Title: Secrets We Have Kept
Rating: PG
Author:
templeremusWord Count: 625
Characters: Eleventh Doctor, Clara
Summary: Clara finds herself somewhere (un)familiar. Ficlet, set midway through series 7b.
Spoilers: Indirect ones for Journey to the Centre of the TARDIS
It had been a good half-hour since the console room, and Clara was coming round to the idea that she was lost. After all, even a place the size of the TARDIS would struggle to find a use for five identical helter-skelters in quick succession.
Not so long ago the situation would have had her frantic inside of two minutes. Now fear had mostly ceded to irritation, though she reached for a wall to steady herself nevertheless, feeling the alien pulse throb beneath her own.

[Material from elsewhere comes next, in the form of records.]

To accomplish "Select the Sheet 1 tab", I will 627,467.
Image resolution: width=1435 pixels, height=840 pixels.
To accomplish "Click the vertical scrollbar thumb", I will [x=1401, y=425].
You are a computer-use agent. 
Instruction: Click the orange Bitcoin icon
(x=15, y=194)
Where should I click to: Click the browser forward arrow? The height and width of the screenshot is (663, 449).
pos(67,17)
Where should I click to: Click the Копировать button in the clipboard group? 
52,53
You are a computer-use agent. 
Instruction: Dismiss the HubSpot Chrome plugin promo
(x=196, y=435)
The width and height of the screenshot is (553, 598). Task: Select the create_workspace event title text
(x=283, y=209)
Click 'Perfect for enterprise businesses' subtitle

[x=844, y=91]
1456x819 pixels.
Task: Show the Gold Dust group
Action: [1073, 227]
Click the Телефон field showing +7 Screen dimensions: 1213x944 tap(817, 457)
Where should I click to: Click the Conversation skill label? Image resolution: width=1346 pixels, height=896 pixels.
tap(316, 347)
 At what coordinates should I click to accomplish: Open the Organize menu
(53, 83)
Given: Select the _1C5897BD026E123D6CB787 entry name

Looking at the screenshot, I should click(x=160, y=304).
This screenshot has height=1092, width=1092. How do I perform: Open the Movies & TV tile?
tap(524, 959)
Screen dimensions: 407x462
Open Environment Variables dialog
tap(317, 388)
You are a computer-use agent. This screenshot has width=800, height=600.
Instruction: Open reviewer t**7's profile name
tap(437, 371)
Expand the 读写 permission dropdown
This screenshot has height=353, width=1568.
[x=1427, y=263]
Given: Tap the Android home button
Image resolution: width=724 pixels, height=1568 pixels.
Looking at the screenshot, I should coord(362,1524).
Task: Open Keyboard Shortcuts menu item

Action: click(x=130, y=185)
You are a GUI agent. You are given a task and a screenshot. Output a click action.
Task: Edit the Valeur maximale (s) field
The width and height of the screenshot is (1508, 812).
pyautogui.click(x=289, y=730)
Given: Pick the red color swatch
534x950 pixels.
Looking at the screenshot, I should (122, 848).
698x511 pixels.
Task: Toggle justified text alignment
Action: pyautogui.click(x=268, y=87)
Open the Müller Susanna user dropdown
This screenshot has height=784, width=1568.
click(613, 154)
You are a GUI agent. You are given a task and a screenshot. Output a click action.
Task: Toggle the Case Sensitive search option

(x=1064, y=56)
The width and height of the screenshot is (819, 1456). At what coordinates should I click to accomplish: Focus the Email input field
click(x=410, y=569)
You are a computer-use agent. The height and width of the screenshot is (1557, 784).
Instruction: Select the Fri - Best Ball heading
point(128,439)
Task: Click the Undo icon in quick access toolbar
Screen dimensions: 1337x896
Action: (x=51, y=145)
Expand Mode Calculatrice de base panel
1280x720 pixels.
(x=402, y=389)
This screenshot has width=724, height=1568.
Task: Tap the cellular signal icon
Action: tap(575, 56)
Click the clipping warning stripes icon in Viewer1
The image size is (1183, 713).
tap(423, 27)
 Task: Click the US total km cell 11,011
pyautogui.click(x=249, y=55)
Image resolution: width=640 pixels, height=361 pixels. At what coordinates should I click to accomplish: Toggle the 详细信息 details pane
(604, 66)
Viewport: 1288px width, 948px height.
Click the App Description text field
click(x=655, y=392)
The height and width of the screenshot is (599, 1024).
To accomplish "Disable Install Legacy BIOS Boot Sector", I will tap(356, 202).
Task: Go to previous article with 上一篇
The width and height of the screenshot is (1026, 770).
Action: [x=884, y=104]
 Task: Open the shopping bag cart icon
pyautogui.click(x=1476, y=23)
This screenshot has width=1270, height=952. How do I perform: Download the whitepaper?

“Come on. Help a girl out, would you?”
One more about-turn and the corridor broadened quite abruptly into a great high-vaulted room, flanked from floor to ceiling with bookcases. A ghost recollection hovered somewhere beyond her reach, like a dream after the awakening. Then she blinked, and it was gone.
The Doctor was semi-reclined against three stacked dictionaries in the middle of the open floor space, a vast stoppered bottle propped beside each ear. It looked absurdly uncomfortable, but his face still broke into an easy smile as she came nearer, one hand raised in greeting. “Hello. What are you doing here?”
“Kitchen’s gone walkabout.” Clara drew to a halt beside his left elbow. “Don’t suppose you’ve seen it anywhere, have you? Only, I think I missed lunch.”
For answer he scrambled to his feet and crossed to the nearest shelf, thumbing his way along until he reached a drawer at the far end. “Uh- here we are. Cheese and pickle, will that do?”
Sheer bafflement overcame the urge to laugh for the time being. “You keep sandwiches in with the non-fiction?”
He studied the wrapper critically a moment, and nodded in the general direction of the ceiling. “…no. Must be her idea. See, told you you’d get on sooner or later. No crumbs on the books though, or there’ll be hell to pay.”
Despite a faint smell of binding glue the bread tasted quite fresh, and Clara was too hungry to be particular. Ignoring the expanse available he had shuffled over to make room for her at the dead centre, the two flasks aligned carefully to the right. “Okay if we keep going? I can ask them to be quieter if you like.”
“No. I mean, I don‘t mind.” By peering over him she could just glimpse the nearest label: T- Histo - Gallif - “What are they saying?”
“Oh- nothing new. Not much history to be written now.” His fingers moved in an idle trail over the glass necks. “But they get lonely if no-one listens.”
Clara had the sudden, inescapable feeling that she had wandered into something that was off-limits, even if nothing in his voice suggested it. She finished the last few mouthfuls as quickly as she could without betraying her disquiet, and nodded, though he had turned away onto his side. “Right then. I. Am going to find a kettle. I may be some time.” When no answer was forthcoming, she reached to tap him on the shoulder. “One of these days, mister, I expect you to suffer my cooking.”
It had been thrown out as a joke, but almost at once she wished to repeal it. He jolted upright with the alacrity of someone who had been stung, and one arm made a dart in her direction, only to pause before their hands met. For a second his mouth worked noiselessly until the crisis passed, and then he was smiling again, just a fraction paler than before. “Yes. I hope so.”
She left him there, assailed by stories that whispered to be heard, and the next morning they met by the console like lovers following some foolish quarrel, each determined to forgive the other in silence.
Afterwards she found the kitchen on first go, every time.